Sure Start Children’s Centres

Executive summary

Sure Start Children’s Centres are multi-purpose centres bringing together childcare, early education, health, employment and support services for pre-school children and families (Figure 1). The first 800 centres are located in the most deprived areas but the Government is committed to creating a children’s centre for every community – 3,500 by 2010. Between 2004 and 2008 the Department is planning to spend a total of £3.2 billion on children’s centres and Sure Start Local Programmes. Children’s centres also have income from various other sources including grants and fees for childcare charged to parents.

Figure 1: The facts at your fingertips (part 1 of 2) Figure 1: The facts at your fingertips (part 2 of 2)

# Set exercise 1:
Select every line of the rows that contains the word "Expand". Case counts.

# Records shown:
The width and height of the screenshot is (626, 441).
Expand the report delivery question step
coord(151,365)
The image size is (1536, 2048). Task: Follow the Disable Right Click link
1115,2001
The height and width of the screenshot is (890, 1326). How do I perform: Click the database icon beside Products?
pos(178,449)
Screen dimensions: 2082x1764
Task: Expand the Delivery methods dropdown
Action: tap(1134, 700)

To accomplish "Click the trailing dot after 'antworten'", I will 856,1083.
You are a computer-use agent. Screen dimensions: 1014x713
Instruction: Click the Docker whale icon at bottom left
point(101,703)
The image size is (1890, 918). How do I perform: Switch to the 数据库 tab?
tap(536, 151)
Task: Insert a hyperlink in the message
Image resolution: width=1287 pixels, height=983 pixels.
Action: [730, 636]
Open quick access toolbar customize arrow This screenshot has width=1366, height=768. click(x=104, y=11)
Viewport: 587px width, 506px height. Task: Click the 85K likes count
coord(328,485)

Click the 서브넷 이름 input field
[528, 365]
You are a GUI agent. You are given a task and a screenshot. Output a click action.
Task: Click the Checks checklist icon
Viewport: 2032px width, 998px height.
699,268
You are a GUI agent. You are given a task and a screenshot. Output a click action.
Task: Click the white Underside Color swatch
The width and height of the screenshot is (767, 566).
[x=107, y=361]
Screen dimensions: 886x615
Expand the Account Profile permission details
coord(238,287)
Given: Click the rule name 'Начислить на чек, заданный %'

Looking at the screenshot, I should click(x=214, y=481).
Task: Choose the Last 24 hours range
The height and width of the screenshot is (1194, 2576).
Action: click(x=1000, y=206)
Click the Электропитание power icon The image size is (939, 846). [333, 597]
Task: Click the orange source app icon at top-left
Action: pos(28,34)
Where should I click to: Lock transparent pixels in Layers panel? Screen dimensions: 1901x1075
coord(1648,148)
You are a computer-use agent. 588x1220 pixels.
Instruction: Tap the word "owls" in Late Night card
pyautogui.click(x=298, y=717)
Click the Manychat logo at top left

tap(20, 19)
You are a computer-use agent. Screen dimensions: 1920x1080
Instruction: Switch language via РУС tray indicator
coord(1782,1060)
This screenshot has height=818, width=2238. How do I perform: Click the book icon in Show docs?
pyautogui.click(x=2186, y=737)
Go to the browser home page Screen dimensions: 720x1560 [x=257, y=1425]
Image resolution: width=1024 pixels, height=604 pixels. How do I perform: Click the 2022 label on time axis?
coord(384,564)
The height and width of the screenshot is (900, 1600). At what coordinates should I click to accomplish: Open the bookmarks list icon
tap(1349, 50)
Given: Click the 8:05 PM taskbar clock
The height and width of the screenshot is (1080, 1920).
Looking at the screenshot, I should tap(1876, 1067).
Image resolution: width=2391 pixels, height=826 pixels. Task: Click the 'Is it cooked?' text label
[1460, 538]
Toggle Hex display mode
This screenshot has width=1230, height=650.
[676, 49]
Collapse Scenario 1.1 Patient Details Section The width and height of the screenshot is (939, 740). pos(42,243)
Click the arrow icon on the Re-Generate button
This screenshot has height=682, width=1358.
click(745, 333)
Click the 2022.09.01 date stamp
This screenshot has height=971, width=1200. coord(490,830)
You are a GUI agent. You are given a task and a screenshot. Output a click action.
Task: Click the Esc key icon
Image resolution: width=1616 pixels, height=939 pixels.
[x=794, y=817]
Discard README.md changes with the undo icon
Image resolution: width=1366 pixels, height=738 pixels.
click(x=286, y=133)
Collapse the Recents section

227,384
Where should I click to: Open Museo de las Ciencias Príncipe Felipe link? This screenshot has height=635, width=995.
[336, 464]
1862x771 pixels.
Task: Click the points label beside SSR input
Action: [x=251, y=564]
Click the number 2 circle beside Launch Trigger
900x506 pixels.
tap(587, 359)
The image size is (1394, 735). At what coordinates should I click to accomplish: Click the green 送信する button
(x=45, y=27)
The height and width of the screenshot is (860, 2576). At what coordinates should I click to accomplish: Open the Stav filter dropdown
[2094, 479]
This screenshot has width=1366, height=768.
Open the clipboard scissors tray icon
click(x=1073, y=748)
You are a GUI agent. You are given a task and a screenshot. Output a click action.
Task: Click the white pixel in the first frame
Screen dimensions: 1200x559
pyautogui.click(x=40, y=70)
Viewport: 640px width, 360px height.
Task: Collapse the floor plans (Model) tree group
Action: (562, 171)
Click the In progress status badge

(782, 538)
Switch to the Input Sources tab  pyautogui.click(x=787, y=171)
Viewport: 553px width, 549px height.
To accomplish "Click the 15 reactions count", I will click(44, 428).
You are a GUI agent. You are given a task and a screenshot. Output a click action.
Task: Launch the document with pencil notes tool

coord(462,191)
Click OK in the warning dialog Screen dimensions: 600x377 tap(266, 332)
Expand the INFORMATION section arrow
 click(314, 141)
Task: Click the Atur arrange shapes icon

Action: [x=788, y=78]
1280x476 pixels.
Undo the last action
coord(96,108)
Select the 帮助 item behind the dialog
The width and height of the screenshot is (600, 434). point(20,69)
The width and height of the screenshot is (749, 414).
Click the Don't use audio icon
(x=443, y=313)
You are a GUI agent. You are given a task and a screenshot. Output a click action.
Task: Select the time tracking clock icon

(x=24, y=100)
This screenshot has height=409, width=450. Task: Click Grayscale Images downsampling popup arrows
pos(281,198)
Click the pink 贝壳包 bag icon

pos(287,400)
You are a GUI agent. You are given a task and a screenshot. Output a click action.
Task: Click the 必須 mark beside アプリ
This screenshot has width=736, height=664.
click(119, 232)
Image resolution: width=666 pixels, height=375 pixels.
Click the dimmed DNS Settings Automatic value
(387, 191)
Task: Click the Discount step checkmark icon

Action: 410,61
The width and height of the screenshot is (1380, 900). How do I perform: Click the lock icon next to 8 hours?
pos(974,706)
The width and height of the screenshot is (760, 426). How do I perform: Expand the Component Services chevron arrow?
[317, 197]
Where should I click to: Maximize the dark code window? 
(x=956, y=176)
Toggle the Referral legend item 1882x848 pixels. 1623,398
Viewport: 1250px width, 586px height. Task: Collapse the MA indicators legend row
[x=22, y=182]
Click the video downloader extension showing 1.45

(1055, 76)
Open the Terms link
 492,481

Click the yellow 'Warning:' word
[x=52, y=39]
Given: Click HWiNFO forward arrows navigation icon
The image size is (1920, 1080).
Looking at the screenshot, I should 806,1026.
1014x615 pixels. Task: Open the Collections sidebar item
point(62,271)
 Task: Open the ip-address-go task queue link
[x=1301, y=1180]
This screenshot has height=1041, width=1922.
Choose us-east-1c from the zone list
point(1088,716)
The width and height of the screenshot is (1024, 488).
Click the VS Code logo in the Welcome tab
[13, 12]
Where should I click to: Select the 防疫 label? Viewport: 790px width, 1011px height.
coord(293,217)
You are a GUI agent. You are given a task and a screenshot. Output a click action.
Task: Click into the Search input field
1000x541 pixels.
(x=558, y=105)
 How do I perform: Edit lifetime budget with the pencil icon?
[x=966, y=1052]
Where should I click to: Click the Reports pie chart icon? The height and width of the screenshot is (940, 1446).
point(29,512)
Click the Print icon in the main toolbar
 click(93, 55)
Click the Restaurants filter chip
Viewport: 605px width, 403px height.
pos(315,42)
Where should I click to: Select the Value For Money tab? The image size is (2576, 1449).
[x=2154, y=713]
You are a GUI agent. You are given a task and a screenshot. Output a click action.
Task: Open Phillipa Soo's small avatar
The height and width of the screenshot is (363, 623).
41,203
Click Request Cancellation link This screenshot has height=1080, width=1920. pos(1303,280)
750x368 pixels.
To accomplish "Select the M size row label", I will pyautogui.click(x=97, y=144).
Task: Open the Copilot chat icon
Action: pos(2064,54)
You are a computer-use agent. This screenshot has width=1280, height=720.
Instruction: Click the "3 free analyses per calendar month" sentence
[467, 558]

# Set exercise 2:
List the services that the Sure Start Children's Centres text says the centres bring together.

# Task output 1:
Expand the report delivery question step
Task: Expand the Delivery methods dropdown
Expand the Account Profile permission details
Expand the INFORMATION section arrow
The width and height of the screenshot is (760, 426). How do I perform: Expand the Component Services chevron arrow?

# Task output 2:
Childcare, early education, health, employment, and support services.